▸ **WHAT TO PRODUCE**: Every record needs to come back as written, except for the pictures.

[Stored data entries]
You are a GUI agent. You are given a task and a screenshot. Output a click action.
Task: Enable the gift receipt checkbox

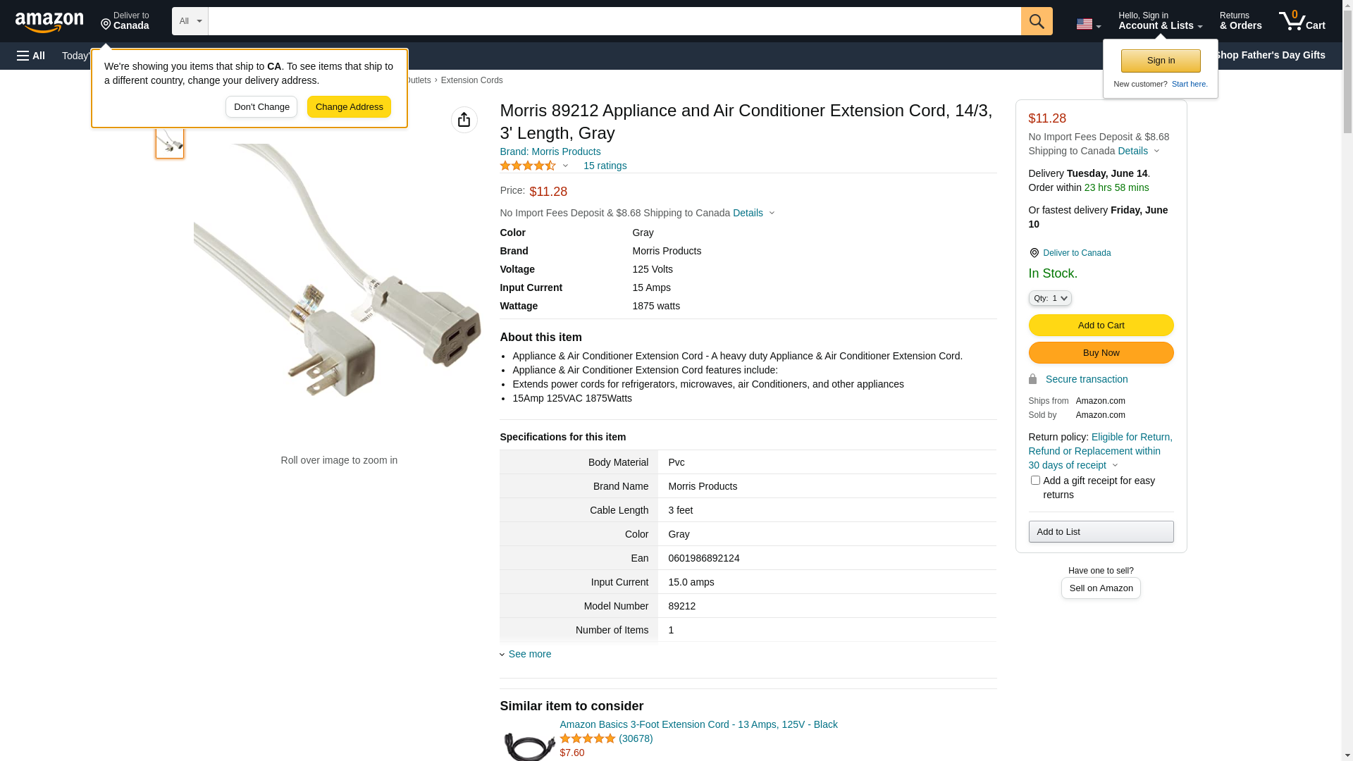pyautogui.click(x=1035, y=481)
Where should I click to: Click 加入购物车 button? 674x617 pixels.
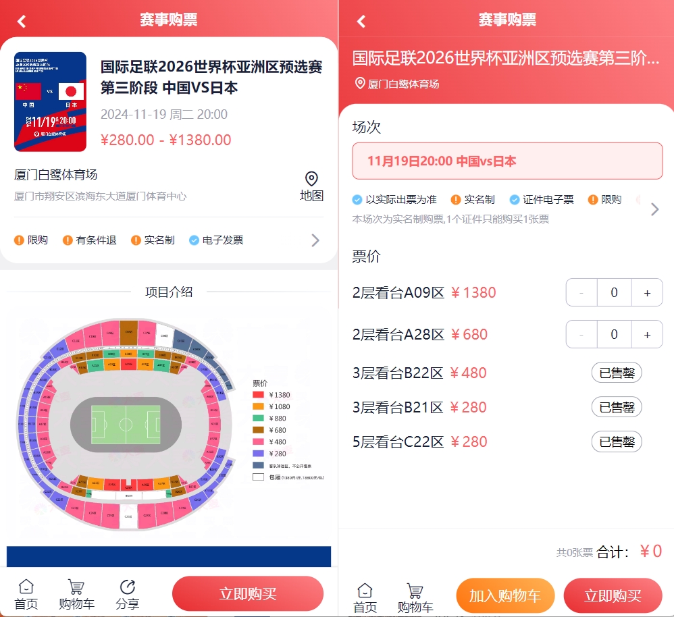pos(505,596)
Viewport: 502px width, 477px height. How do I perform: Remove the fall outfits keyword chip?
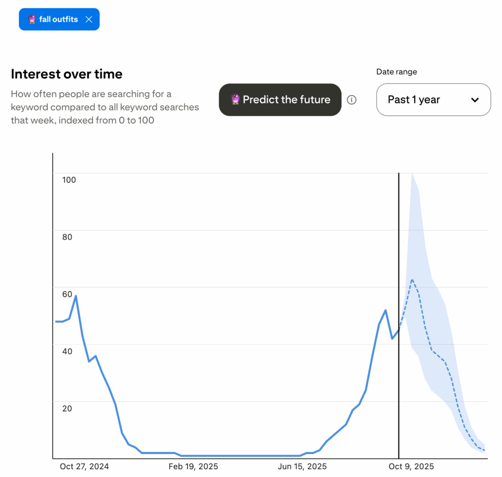coord(89,20)
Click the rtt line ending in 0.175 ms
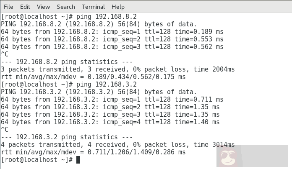This screenshot has height=169, width=292. [93, 77]
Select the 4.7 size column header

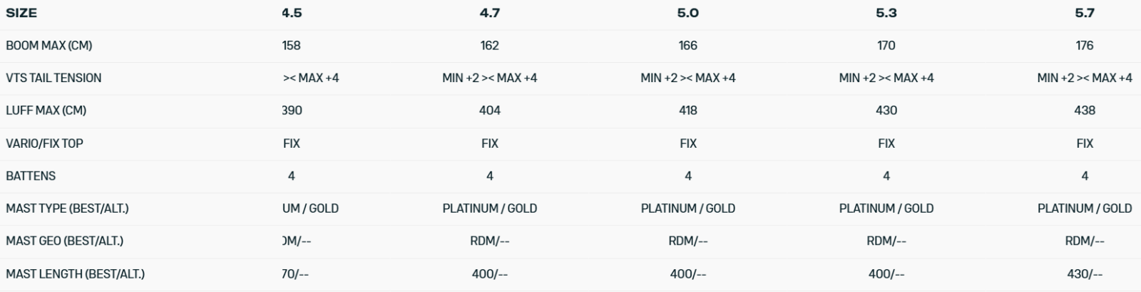pyautogui.click(x=489, y=13)
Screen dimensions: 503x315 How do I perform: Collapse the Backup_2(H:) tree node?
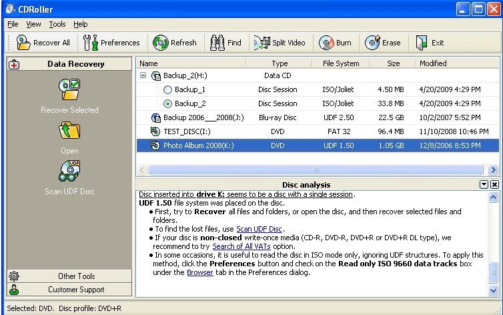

▸ **EXPECTED OUTPUT**:
You are a GUI agent. You are given a task and a screenshot. Output a click action.
Task: Enable the gift receipt checkbox

pyautogui.click(x=1035, y=481)
Where should I click to: Click 加入购物车 button? 674x617 pixels.
pos(505,596)
Viewport: 502px width, 477px height. How do I perform: Remove the fall outfits keyword chip?
coord(89,20)
Click the rtt line ending in 0.175 ms
This screenshot has height=169, width=292. [93, 77]
Select the 4.7 size column header

pyautogui.click(x=489, y=13)
Screen dimensions: 503x315 How do I perform: Collapse the Backup_2(H:) tree node?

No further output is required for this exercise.